Automatically watch for errors in our infrastructure logs #2693

yuvipanda · 2021-09-03T11:54:28Z

https://cloud.google.com/error-reporting can help us watch for exceptions in various parts of our infrastructure (like hub, notebook users, etc). We can stop relying 100% on user reports for noticing errors this way.

yuvipanda · 2021-09-03T11:56:02Z

It's already set up actually! https://console.cloud.google.com/errors

yuvipanda · 2021-09-03T11:58:11Z

I don't see the 503s from hub pods there though.

balajialg · 2021-09-07T18:56:39Z

@yuvipanda This is an awesome improvement! I have the following questions/suggestions,

Is there a way to configure this reporting to provide custom messages about the hub that faces the issue? I would like us to get to a stage where anyone in our team can monitor these reports reliably and can send outreach to the teaching team when there is an outage in a specific service/hub.
Can we set up a daily monitoring report from this console that highlights the sanity of the varied hubs/services and reports outages if there are any?
I see information like "Readiness probe failed: Get "http://10.56.5.24:8081/hub/health": context deadline exceeded (Client. Timeout exceeded while awaiting headers)". I suppose that this is not a blocker as we didn't get any issues from our users. However, How do we differentiate these error messages with messages for blockers like 404, 403, etc. I would appreciate it If you could help me parse the difference!
# # # # # # #
Task set:
1. In the issue thread about watching infrastructure logs for errors, what does yuvipanda say does not appear in the errors console?
2. Copy the passage of the issue thread from "Can we set up" to "there are any?" word for word.
# # # # # # #
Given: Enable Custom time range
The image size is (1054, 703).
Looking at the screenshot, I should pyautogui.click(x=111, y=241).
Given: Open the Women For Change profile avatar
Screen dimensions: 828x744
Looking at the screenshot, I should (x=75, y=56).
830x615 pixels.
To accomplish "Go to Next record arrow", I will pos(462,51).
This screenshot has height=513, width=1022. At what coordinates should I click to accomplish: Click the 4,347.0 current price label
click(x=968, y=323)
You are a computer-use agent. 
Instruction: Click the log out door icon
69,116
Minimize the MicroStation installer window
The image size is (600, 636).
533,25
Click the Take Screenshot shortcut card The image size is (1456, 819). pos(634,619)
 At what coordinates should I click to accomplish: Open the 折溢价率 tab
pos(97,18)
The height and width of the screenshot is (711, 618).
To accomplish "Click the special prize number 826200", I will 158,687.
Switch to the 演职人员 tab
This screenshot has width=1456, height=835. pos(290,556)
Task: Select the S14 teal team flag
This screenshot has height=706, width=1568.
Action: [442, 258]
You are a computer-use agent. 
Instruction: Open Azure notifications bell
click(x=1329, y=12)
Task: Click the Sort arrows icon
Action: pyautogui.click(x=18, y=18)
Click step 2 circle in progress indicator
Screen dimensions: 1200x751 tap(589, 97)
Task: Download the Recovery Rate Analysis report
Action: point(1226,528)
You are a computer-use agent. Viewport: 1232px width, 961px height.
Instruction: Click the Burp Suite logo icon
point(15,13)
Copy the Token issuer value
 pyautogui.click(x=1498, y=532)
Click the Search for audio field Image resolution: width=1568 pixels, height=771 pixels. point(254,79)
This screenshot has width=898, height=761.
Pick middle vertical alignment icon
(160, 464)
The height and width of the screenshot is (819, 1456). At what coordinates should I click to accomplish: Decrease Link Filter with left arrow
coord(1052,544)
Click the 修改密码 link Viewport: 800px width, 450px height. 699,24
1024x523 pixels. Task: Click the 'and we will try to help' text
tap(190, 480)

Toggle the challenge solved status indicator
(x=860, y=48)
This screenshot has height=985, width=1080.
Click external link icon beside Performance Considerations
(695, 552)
# # # # # # #
Responses for each task:
1. The 503s from hub pods.

2.
Can we set up a daily monitoring report from this console that highlights the sanity of the varied hubs/services and reports outages if there are any?